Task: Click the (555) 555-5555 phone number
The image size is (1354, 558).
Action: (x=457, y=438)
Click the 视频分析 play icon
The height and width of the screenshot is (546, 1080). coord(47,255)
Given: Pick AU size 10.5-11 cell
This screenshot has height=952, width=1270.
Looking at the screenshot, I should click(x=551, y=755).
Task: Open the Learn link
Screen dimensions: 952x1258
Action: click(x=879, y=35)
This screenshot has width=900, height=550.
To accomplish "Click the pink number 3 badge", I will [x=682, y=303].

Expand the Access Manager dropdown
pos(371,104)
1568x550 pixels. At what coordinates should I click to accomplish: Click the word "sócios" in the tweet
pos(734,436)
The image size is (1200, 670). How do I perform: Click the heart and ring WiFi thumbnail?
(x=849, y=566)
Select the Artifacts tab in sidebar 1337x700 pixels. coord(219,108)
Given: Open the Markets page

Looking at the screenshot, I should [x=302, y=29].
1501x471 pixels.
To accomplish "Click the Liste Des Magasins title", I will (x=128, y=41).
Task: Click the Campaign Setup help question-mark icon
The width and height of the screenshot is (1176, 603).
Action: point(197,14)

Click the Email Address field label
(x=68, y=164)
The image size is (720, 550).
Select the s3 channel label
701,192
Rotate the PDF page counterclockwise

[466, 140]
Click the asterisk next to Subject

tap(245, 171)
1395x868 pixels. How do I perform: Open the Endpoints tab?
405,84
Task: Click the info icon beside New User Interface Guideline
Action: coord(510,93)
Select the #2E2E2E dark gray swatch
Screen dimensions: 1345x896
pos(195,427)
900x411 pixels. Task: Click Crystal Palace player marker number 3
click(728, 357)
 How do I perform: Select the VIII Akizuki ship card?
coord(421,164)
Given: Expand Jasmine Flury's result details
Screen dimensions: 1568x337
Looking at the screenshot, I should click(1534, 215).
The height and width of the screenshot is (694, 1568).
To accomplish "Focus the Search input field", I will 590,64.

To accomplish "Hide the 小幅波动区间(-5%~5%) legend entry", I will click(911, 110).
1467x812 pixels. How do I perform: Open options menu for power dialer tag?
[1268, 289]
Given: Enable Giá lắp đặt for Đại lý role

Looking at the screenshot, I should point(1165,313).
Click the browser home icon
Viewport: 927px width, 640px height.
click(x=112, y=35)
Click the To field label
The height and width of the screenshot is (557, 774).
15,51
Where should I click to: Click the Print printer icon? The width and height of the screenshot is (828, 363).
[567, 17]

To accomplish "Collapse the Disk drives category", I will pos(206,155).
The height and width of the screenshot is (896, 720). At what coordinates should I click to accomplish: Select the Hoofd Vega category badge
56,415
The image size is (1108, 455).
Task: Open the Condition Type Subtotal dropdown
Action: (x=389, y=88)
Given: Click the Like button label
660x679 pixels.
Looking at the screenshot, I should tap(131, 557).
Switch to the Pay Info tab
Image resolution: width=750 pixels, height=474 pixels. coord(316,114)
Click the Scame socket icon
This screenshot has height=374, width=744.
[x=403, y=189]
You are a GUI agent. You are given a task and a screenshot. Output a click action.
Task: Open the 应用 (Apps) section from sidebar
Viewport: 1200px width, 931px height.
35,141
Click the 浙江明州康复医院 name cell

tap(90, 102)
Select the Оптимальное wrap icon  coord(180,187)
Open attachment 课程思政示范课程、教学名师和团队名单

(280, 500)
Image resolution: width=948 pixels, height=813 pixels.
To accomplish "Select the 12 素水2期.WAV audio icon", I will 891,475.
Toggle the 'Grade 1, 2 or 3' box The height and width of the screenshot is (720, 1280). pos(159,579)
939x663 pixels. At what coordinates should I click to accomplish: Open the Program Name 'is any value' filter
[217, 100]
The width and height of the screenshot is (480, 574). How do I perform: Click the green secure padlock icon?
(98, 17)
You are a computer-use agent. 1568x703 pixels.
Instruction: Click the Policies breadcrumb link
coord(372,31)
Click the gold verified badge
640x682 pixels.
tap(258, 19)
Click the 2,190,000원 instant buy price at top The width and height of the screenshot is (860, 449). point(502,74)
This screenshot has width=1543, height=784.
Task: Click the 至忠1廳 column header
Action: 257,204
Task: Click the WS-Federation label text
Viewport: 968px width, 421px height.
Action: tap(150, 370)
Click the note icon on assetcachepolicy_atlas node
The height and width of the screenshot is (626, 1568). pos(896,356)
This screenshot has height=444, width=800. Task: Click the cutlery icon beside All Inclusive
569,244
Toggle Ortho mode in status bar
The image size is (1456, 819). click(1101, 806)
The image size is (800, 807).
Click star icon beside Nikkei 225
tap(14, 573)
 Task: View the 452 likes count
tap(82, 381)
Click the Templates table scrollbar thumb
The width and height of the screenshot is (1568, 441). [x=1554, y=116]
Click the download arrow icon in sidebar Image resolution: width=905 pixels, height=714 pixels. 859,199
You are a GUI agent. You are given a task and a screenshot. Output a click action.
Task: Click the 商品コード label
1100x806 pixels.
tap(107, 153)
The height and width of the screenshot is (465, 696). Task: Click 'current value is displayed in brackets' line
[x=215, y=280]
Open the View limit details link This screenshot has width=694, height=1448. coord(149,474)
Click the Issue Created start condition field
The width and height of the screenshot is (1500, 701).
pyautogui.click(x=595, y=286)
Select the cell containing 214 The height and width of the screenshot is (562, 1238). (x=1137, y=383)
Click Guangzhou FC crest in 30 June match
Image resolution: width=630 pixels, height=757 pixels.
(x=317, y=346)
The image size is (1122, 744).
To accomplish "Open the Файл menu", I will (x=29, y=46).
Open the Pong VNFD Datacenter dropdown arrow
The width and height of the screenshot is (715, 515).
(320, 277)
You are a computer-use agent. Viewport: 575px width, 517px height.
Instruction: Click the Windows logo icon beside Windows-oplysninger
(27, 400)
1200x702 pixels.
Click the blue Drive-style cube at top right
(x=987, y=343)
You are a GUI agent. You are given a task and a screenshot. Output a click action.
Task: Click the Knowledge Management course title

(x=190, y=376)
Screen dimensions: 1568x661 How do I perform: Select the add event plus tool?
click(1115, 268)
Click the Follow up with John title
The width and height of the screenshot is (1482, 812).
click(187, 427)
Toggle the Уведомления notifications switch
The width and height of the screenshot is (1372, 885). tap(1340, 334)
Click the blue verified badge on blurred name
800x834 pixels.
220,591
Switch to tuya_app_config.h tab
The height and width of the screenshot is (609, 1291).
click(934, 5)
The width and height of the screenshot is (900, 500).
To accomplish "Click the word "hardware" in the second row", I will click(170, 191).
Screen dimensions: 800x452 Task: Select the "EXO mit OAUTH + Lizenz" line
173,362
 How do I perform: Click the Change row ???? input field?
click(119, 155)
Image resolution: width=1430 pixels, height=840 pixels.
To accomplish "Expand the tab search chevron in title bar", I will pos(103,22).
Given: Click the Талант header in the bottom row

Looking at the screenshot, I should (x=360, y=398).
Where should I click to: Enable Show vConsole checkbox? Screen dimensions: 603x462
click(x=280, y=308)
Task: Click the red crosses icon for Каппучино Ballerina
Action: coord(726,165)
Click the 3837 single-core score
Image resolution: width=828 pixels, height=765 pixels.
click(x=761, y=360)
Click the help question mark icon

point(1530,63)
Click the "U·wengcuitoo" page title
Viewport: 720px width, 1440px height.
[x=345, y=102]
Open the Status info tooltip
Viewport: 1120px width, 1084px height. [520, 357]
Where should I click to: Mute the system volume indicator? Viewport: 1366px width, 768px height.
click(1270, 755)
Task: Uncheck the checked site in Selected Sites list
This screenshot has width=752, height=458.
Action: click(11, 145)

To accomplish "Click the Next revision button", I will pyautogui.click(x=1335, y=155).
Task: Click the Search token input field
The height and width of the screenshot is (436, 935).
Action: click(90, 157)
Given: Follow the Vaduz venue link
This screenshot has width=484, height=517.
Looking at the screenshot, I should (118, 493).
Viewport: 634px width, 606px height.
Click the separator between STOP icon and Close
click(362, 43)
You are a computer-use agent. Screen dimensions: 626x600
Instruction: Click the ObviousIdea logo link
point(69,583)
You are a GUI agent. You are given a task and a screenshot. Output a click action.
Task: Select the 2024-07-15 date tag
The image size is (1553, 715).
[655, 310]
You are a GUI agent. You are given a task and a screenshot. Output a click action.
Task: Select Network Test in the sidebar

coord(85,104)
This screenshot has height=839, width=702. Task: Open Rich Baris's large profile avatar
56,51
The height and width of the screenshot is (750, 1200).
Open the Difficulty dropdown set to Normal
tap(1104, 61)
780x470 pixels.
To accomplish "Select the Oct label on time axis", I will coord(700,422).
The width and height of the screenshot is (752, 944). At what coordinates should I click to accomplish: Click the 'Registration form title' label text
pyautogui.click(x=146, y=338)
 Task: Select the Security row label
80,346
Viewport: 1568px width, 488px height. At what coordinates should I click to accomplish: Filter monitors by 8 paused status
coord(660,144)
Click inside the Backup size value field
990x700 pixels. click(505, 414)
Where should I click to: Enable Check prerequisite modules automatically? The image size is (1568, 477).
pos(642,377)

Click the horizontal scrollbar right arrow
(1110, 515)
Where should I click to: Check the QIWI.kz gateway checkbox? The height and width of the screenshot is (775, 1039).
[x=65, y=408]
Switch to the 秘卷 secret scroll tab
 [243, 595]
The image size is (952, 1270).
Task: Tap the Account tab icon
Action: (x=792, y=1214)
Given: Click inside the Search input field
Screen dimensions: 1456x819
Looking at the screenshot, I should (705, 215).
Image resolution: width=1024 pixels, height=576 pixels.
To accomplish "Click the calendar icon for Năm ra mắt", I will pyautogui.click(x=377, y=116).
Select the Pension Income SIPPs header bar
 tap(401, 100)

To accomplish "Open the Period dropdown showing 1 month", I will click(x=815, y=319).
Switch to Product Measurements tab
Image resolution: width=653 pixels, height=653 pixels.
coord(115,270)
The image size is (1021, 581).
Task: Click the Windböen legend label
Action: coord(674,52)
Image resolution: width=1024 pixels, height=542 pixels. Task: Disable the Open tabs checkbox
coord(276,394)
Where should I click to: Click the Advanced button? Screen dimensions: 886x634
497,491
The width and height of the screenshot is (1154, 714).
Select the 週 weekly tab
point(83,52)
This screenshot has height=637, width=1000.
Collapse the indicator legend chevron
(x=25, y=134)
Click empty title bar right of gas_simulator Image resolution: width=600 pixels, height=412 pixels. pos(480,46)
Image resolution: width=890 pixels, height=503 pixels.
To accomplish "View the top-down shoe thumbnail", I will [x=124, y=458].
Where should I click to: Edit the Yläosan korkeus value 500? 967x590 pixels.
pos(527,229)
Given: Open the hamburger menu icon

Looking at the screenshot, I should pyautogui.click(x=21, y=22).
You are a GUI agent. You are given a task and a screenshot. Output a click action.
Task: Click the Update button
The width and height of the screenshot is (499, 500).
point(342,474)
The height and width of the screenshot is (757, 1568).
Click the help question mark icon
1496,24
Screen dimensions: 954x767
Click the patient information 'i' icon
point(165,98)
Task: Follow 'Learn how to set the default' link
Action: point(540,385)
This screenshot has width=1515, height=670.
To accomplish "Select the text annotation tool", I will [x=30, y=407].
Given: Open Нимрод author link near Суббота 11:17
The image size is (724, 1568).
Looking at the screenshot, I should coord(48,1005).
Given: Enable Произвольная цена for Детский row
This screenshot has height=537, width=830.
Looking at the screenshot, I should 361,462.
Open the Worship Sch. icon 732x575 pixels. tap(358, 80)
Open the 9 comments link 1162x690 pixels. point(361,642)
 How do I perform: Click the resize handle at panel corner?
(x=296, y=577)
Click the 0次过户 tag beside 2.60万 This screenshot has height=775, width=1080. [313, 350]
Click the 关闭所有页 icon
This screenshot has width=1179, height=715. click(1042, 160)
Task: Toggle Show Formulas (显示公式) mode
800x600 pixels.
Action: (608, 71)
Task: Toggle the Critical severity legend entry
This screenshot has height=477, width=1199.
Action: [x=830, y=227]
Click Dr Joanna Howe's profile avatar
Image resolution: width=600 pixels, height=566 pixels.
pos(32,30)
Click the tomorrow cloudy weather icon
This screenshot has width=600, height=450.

★ ★ ★ ★ ★

→ **EXERCISE BRIEF**
From the records above, extract exactly and only the lines that begin at the line with "Select the Pension Income SIPPs header bar" and stop after the line with "Click empty title".

→ **REPLY**
Select the Pension Income SIPPs header bar
 tap(401, 100)

To accomplish "Open the Period dropdown showing 1 month", I will click(x=815, y=319).
Switch to Product Measurements tab
Image resolution: width=653 pixels, height=653 pixels.
coord(115,270)
The image size is (1021, 581).
Task: Click the Windböen legend label
Action: coord(674,52)
Image resolution: width=1024 pixels, height=542 pixels. Task: Disable the Open tabs checkbox
coord(276,394)
Where should I click to: Click the Advanced button? Screen dimensions: 886x634
497,491
The width and height of the screenshot is (1154, 714).
Select the 週 weekly tab
point(83,52)
This screenshot has height=637, width=1000.
Collapse the indicator legend chevron
(x=25, y=134)
Click empty title bar right of gas_simulator Image resolution: width=600 pixels, height=412 pixels. pos(480,46)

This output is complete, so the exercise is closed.